_Collected data_
━━━━

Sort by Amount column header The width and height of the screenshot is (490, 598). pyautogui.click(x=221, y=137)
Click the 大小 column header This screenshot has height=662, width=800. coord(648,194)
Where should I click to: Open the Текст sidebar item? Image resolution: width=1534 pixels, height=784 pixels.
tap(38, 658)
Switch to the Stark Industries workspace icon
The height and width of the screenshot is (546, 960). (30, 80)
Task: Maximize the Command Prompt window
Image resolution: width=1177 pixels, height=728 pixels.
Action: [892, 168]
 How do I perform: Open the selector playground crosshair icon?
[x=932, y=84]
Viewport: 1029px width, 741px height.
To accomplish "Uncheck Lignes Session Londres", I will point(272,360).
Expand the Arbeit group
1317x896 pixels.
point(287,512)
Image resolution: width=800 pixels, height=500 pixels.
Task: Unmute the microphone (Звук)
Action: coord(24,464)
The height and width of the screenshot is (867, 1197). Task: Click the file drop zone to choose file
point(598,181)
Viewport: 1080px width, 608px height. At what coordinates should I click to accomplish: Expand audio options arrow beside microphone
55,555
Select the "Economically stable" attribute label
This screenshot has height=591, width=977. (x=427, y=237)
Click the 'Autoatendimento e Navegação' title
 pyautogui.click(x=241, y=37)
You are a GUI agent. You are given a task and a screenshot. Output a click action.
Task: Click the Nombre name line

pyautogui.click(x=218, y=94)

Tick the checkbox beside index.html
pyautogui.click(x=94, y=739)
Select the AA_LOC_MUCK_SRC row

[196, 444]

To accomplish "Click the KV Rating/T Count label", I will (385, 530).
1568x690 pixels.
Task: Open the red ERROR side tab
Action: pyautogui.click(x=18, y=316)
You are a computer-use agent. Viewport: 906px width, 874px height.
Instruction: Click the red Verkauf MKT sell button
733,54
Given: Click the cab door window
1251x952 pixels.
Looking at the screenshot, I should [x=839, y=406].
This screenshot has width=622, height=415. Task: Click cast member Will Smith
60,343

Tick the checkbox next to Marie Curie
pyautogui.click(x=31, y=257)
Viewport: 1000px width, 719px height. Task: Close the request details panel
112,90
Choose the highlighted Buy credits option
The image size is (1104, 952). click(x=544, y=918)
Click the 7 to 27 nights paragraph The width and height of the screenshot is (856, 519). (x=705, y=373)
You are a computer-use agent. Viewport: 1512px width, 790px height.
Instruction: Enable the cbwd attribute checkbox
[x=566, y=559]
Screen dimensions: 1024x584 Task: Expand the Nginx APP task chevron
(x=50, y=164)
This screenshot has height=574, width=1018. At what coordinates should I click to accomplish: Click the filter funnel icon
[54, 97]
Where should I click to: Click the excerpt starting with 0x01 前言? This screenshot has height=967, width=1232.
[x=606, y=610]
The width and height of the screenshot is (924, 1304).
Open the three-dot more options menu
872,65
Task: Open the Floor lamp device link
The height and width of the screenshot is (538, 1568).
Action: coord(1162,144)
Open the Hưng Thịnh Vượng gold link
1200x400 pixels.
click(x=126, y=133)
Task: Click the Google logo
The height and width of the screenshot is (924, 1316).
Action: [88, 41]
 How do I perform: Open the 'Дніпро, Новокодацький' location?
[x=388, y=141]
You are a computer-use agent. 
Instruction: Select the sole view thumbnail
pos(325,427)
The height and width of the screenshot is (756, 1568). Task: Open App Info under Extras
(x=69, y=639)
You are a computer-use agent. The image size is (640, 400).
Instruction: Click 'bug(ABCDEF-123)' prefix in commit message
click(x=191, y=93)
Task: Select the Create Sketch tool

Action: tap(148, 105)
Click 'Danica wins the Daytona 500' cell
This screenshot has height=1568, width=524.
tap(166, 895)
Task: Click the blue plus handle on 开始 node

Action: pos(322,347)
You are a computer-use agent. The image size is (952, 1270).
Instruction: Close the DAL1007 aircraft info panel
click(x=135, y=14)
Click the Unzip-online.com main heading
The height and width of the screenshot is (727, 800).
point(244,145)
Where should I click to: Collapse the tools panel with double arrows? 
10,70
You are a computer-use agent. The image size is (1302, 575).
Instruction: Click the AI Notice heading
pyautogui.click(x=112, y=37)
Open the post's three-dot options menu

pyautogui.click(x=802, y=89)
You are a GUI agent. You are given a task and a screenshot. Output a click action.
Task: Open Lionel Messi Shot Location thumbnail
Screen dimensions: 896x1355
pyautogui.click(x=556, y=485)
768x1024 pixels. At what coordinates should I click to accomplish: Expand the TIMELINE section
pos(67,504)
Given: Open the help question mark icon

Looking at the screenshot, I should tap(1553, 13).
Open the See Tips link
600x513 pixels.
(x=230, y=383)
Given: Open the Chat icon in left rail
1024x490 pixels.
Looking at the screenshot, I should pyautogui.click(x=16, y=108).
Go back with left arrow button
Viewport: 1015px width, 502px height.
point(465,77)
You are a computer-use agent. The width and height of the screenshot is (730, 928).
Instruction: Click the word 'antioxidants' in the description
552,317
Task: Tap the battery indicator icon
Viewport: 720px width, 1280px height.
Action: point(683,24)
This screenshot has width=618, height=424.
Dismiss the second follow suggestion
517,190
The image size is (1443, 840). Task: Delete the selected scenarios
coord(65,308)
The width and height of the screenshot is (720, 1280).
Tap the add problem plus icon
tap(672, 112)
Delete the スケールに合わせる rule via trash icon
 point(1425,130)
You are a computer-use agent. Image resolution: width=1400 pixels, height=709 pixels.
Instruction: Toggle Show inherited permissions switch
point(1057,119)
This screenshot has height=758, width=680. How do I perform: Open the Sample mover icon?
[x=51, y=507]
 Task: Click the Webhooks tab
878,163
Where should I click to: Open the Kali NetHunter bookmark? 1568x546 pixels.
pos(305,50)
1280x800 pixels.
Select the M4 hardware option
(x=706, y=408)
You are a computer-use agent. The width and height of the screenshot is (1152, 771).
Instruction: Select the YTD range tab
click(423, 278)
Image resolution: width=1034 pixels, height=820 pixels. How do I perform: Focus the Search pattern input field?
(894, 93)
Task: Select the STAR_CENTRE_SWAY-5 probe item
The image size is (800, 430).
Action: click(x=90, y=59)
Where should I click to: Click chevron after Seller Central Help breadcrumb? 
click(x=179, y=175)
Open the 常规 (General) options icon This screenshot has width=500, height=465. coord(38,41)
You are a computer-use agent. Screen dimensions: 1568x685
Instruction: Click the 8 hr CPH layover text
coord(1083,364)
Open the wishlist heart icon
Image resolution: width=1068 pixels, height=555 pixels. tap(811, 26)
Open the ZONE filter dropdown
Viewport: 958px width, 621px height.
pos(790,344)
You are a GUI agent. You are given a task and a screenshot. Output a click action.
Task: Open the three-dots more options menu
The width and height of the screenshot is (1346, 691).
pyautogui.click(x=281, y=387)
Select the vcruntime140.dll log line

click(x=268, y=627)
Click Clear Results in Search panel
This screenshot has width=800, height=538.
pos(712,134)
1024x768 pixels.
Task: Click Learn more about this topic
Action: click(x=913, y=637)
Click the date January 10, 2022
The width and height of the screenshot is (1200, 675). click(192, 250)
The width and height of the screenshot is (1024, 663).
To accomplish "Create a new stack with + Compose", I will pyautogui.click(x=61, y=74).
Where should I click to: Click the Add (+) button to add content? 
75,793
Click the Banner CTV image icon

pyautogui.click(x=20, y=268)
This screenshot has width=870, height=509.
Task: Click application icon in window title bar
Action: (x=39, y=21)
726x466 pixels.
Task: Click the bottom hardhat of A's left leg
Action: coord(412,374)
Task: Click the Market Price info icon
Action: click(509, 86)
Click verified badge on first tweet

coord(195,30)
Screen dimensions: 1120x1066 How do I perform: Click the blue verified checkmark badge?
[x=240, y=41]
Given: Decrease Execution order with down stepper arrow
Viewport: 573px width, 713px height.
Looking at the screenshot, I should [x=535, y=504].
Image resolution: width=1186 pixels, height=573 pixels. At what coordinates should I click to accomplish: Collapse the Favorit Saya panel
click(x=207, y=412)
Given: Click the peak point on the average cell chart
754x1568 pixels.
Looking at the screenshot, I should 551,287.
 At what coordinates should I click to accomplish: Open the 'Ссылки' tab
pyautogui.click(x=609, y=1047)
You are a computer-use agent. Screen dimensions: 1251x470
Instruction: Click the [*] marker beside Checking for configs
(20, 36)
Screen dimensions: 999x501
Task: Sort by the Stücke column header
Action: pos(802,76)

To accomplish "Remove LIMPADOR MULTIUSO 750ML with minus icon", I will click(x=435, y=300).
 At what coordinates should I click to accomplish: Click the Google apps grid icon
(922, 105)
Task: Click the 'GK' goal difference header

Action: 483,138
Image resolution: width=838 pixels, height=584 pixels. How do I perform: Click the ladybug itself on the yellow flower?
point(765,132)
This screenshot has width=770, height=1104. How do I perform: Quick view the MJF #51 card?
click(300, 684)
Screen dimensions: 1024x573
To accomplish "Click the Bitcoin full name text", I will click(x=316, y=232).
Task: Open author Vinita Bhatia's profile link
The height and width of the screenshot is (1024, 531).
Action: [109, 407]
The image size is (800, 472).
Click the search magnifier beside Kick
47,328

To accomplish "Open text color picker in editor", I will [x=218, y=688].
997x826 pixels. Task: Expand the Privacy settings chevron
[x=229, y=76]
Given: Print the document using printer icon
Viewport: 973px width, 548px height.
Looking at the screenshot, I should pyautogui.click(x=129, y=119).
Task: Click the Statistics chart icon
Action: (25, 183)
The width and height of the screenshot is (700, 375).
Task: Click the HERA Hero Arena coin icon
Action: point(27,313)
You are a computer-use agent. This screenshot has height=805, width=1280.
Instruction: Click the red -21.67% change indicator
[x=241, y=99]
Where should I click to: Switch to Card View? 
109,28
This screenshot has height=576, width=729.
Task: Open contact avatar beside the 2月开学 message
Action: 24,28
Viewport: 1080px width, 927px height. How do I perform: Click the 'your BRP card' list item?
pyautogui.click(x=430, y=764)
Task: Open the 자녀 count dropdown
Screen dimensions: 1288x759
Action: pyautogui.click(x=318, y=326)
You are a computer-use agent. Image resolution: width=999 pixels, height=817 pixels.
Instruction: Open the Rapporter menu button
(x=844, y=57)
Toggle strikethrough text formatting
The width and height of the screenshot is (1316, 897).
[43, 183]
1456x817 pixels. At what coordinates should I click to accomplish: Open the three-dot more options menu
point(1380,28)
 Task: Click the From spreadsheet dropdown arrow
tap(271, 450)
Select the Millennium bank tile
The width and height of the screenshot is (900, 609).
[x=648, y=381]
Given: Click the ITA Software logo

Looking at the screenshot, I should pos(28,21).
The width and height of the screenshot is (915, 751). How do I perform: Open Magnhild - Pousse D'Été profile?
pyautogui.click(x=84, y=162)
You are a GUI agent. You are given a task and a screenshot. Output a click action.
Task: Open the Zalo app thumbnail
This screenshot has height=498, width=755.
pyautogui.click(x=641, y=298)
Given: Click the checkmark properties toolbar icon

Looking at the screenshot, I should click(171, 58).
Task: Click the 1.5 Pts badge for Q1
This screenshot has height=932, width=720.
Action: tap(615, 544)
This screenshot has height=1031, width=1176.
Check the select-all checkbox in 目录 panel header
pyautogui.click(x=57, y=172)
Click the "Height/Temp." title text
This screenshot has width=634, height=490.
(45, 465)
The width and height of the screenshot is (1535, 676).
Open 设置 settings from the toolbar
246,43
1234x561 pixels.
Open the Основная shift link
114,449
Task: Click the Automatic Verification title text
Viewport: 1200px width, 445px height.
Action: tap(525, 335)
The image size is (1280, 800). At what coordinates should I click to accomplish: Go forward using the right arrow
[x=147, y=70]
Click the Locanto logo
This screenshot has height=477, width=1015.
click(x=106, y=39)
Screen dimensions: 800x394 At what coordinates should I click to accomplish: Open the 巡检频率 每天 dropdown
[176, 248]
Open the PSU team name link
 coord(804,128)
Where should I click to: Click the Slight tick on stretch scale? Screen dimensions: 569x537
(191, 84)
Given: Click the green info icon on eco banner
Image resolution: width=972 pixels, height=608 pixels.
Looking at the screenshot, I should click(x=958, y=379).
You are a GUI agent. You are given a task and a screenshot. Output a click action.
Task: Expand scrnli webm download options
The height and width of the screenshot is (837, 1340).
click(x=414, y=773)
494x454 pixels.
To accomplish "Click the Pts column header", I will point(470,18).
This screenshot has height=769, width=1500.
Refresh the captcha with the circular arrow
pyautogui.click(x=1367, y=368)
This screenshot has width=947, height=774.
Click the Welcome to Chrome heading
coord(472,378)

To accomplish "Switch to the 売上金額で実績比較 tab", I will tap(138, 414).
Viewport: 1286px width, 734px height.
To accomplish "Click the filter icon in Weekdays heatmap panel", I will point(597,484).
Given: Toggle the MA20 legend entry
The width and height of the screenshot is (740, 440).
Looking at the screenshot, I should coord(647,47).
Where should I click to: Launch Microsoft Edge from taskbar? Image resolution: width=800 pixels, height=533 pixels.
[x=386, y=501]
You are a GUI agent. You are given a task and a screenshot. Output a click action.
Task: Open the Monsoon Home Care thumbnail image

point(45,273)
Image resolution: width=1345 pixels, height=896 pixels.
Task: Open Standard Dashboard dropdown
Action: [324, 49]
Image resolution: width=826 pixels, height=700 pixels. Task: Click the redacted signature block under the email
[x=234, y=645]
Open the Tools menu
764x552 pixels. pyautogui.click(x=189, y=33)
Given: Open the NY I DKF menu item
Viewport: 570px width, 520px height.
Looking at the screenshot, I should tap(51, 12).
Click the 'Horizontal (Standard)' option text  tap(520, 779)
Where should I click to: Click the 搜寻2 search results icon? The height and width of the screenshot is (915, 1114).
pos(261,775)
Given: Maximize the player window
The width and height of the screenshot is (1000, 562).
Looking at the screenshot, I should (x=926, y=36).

━━━━

_The task_
Output the lines from the one with "Click the Welcome to Chrome heading" to the final line of the entries above, exactly as they stand, please, and nothing else.

_Task response_
Click the Welcome to Chrome heading
coord(472,378)

To accomplish "Switch to the 売上金額で実績比較 tab", I will tap(138, 414).
Viewport: 1286px width, 734px height.
To accomplish "Click the filter icon in Weekdays heatmap panel", I will point(597,484).
Given: Toggle the MA20 legend entry
The width and height of the screenshot is (740, 440).
Looking at the screenshot, I should coord(647,47).
Where should I click to: Launch Microsoft Edge from taskbar? Image resolution: width=800 pixels, height=533 pixels.
[x=386, y=501]
You are a GUI agent. You are given a task and a screenshot. Output a click action.
Task: Open the Monsoon Home Care thumbnail image

point(45,273)
Image resolution: width=1345 pixels, height=896 pixels.
Task: Open Standard Dashboard dropdown
Action: [324, 49]
Image resolution: width=826 pixels, height=700 pixels. Task: Click the redacted signature block under the email
[x=234, y=645]
Open the Tools menu
764x552 pixels. pyautogui.click(x=189, y=33)
Given: Open the NY I DKF menu item
Viewport: 570px width, 520px height.
Looking at the screenshot, I should tap(51, 12).
Click the 'Horizontal (Standard)' option text  tap(520, 779)
Where should I click to: Click the 搜寻2 search results icon? The height and width of the screenshot is (915, 1114).
pos(261,775)
Given: Maximize the player window
The width and height of the screenshot is (1000, 562).
Looking at the screenshot, I should (x=926, y=36).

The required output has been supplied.